A mixed-use building proposed to replace City People’s Garden Store on East Madison Street in Madison Valley went through its fourth public comment meeting June 6, and the project’s most vocal opposition remained unhappy with the design.
One area resident, former city personnel director Mark McDermott, went as far as to reference an infamous quote from the destruction of Ben Tre in the Vietnam War.
“The city has decided that it has become necessary to destroy the village to save the village,” McDermott said, paraphrasing an anonymous U.S. Army officer’s explanation for a bombing operation that killed up to 1,000 civilians. “... This project is not welcome in our community.”
A mixed-use residential and retail building anchored by a PCC Market grocery store has been proposed to replace City People’s Garden Store since early 2016, when the store owners announced their retirement and sold the property to Leap Associates, a company registered to a West Seattle condo.
In every iteration, the design has risen four stories from its frontage on East Madison Street, and six stories from its rear on the lower valley slope adjacent to Dewey Place East, a primary complaint of the residents of the bordering neighborhood of single-family homes.

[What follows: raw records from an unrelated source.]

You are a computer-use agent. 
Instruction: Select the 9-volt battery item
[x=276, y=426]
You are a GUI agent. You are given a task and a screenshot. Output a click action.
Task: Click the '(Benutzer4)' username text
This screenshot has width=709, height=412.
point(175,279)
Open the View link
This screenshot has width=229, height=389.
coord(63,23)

Several of the residents of this valley neighborhood organized into a protest group, Save Madison Valley, following the initial proposal of the apartment building in 2016.
The third and latest proposed design for the project, submitted to the Department of Construction and Inspections in January, responded to two complaints from valley neighbors. First, that the rear of their homes would face the relatively featureless rear wall of a parking garage and, second, that traffic into and out of the parking garage would detrimentally bottleneck traffic on East Madison Street.
In their updated design, the architects added a row of townhomes on Dewey Place East for the stated purpose of transitioning the building character into the single-family neighborhood. The architects also added a second residents-only entrance to the building’s parking garage, accessible from Dewey, to split the flow of building traffic. The design has 82 units -- seven more than the original design -- and 140 parking stalls -- 16 less than the original design.
Save Madison Valley members did not react well to the design updates. Several said that the attempts at compromise had made the design worse.
“You have now put 10 front doors ... on an undersized city street,” Paul Crouther said.
Melissa Stoker* argued that Dewey Place East, at 19 feet wide, was more akin to an alley than a street, and should not have additional vehicle traffic directed to it.
Tony Hacker, one of several speakers who lives across from the proposed building site, said he believed the design was even bulkier than a year prior. He added that he believed the design was not in character with the buildings on three of its’ sides. (However, it would be comparable in height to the building immediately across East Madison Street.)
“Trying to fit the design into the proposed site is like trying to fit a very large square peg in a very small round hole,” Hacker said.
Former Madison Park Community Council president Mark McPherson said he feared the loss of the property’s trees to construction. He noted that the speakers before him had been emotionally charged, but said he believed that was because the project was representative of the pattern of development and gentrification across Seattle.
“It’s that kind of project, because the question is, when does a project go to far?” McPherson said. “This might be the project that goes too far.”
Some supporters for the project attended the meeting, but almost none spoke. It found one champion in real estate broker Marion Holder, who said she was not familiar with this particular project, but generally supported dense development.
“Amazon is bringing in 30,000 new residents to the city of Seattle,” she said. “They need places to live too.”
The proposed project, located at 2925 East Madison St., has yet to undergo environmental review. That step will take place sometime in the next few months, land use planner Magda Hogness said. The address is noted by city records as resting on a 40 percent steep slope in a liquefaction zone.